Future Olympic Games may allow handicaps and gene therapy for people born without genes linked to athleticism, predict Juan Enriquez and Steve Gullans.
Olympians can run faster, leap higher and lift more than 'normal' humans. Of course, such elite athletes earn their titles with an astonishing amount of hard work and support. But many also have some unearned advantages: the right genes.
There is growing evidence that world-class athletes carry a minimum set of particular 'performance-enhancing' genes. For instance, almost every male Olympic sprinter and power athlete ever tested carries the 577R allele, a variant of the gene ACTN3. About half of Eurasians and 85% of Africans carry at least one copy1 of this 'power gene'. The billion or so other people who lack the 577R allele might wish to reconsider their Olympic aspirations.

More and more genes are now being linked to athletic prowess, and future Olympic officials will have to wrestle with the implications. Are the games in fact a showcase for hardworking 'mutants'? And if Olympic rule-makers admit that the genetic landscape is uneven, should they then test every athlete and hold separate competitions for the genetically ungifted?
There are three basic scenarios for future Olympics. First, the competition could continue as a showcase of athletes born with genetic advantages. Another option would be to use handicaps — similar to those that are now used in several non-Olympic sports — to level the playing field for athletes who do not carry beneficial genes. A third option, if safe, would be to allow athletes who did not win the genetic lottery to 'upgrade' through gene therapy — a practice that is now banned as 'gene doping'.

## Collected data
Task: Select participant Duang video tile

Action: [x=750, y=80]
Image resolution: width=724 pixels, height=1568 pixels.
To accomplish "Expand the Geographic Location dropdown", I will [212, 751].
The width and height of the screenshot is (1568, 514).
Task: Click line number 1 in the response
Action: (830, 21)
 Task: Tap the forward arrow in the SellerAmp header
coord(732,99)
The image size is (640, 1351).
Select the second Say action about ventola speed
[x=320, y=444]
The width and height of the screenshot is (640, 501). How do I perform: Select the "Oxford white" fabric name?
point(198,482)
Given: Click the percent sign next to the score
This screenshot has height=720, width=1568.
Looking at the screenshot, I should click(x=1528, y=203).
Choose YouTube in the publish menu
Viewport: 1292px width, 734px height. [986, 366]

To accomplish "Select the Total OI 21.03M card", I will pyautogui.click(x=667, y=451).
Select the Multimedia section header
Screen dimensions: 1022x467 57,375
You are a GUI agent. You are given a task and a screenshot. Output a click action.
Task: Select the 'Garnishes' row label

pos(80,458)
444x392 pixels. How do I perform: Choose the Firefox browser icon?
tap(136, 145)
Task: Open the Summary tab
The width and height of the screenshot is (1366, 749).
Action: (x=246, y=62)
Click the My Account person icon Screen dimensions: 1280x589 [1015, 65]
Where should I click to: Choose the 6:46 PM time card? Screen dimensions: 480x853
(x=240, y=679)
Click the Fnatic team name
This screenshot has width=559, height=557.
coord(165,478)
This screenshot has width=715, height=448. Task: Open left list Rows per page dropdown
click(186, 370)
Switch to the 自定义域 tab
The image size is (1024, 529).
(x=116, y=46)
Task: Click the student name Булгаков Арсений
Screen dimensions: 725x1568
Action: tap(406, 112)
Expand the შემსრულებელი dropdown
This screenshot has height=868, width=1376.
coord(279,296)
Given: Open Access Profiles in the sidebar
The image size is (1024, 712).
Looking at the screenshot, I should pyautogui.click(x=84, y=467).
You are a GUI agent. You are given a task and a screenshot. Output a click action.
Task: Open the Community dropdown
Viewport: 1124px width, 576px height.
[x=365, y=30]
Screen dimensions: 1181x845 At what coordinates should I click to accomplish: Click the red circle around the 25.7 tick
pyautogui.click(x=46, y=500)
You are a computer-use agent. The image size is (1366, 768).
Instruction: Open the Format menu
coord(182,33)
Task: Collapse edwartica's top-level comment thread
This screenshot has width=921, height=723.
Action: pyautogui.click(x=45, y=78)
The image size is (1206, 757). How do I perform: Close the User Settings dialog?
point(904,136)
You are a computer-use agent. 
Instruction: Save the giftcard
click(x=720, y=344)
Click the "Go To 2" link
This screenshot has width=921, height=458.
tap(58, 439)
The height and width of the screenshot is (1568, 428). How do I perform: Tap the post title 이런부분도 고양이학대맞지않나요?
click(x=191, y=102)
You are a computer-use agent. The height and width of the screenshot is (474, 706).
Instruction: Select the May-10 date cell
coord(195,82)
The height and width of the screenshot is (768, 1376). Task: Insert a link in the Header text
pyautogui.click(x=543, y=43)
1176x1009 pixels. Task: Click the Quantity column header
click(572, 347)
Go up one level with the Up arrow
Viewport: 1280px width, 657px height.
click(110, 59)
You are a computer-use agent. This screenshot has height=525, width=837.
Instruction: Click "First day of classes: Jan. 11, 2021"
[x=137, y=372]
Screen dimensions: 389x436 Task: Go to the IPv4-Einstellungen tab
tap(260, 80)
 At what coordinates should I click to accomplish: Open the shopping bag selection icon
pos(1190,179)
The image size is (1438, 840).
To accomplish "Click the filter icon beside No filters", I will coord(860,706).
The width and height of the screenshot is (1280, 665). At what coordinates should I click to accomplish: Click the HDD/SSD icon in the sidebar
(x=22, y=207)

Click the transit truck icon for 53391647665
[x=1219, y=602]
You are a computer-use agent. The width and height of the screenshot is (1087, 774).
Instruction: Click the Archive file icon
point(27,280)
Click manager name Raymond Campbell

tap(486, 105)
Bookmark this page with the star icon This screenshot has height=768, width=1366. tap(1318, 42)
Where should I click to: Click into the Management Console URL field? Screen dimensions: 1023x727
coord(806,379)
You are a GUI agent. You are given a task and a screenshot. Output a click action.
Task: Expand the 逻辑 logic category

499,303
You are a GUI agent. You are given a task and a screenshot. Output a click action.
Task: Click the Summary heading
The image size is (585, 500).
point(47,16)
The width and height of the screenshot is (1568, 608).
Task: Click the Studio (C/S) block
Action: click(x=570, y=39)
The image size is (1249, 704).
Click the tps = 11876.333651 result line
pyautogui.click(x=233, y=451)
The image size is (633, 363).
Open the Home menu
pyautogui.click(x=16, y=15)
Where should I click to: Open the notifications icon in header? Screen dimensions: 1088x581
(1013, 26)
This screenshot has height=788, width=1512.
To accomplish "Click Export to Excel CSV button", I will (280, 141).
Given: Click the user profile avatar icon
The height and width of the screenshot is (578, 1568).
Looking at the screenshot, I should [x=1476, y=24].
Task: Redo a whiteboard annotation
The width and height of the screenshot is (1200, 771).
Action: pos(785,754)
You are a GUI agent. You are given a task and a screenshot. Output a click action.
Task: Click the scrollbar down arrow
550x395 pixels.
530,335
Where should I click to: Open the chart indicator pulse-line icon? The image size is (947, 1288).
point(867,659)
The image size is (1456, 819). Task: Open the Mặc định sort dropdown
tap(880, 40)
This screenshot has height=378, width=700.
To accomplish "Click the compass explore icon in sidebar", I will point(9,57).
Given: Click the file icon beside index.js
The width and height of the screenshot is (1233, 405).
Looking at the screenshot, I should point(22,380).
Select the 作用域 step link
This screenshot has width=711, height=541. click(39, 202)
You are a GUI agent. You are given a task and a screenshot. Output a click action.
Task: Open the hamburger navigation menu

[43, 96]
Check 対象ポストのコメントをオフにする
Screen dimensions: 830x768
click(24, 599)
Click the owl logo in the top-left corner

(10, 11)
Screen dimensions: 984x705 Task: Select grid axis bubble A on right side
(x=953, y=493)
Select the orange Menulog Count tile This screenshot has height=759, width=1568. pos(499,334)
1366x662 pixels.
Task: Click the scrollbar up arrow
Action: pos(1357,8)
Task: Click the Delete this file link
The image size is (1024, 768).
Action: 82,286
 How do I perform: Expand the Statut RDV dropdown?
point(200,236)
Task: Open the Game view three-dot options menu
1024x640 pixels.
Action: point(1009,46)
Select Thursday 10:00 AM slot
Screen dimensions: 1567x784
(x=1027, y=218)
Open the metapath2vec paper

## QUESTIONS ON THE MATERIAL
(A) List the three basic scenarios for future Olympics that the passage on athletic genes describes.
(B) According to the passage on athletic genes, why might the billion or so people who lack the 577R allele wish to reconsider their Olympic aspirations?
(C) Continue the passage on athletic genes from its last sentence.

## ANSWERS FOR THIS EXERCISE
(A)
1. The competition continues as a showcase of athletes born with genetic advantages.
2. Handicaps, like those now used in several non-Olympic sports, level the playing field for athletes who do not carry beneficial genes.
3. If it is safe, athletes who did not win the genetic lottery may "upgrade" through gene therapy, a practice now banned as "gene doping."

(B) Almost every male Olympic sprinter and power athlete ever tested carries the 577R allele, a variant of the gene ACTN3. People without this "power gene" therefore lack something nearly all elite sprinters and power athletes have.

(C)
We have been living in the first scenario for centuries. More than 200 gene variants are already associated with athleticism2. For example, carriers of the 'I' variant of the gene ACE are more likely than non-carriers to successfully climb an 8,000-metre peak3. The I variant is present in 94% of Sherpas in the Kathmandu Valley of Nepal4, but in only 45–70% of people of other ethnicities5. It is associated with increased endurance. A study of British runners found that it is most common in those who race the longest distances6.

Such variants occur frequently in the human population, and athletes probably need a subset of them to achieve elite status. As more individual genomes are sequenced, researchers will begin to detect some rare variants that differentiate truly superior champions from mere world-class athletes. Eero Mäntyranta had a mutation in the gene EPOR that caused him to produce extra red blood cells, boosting his oxygen-carrying capacity by 25–50% (ref. 7), which probably helped him to earn seven Olympic cross-country ski medals.
But how easily could scientists detect whether a variant is natural or introduced? Even 'gender-verification' testing to confirm the sex of female competitors has been problematic, given the natural biological variation among individuals8.
Olympic traditions change glacially, but eventually, what was once unthinkable becomes commonplace. Once upon a time, women were allowed to compete only in Olympic tennis, golf and croquet. Until the 1970s, paid athletes were banned from Olympic competition — now, professional basketball players compete for medals. And 'extreme sports' such as snowboarding and bicycle motocross have now become Olympics-worthy.
As officials struggle with the implications of genetic data and upgrades, we will probably see, initially, a set of draconian rules against gene modification. Will a competitor who was cured of sickle-cell anaemia by gene therapy as a child be excluded? How about someone cured of an EPOR defect through use of Eero Mäntyranta's natural variant?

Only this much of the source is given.